• [WORK INSTRUCTION] Your response should give back each record exactly, word for word.

##### DATASET RECORDS #####

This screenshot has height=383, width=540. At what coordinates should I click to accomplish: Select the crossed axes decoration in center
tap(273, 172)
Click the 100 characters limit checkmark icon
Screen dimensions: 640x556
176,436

#####

• [FINAL ANSWER]
This screenshot has height=383, width=540. At what coordinates should I click to accomplish: Select the crossed axes decoration in center
tap(273, 172)
Click the 100 characters limit checkmark icon
Screen dimensions: 640x556
176,436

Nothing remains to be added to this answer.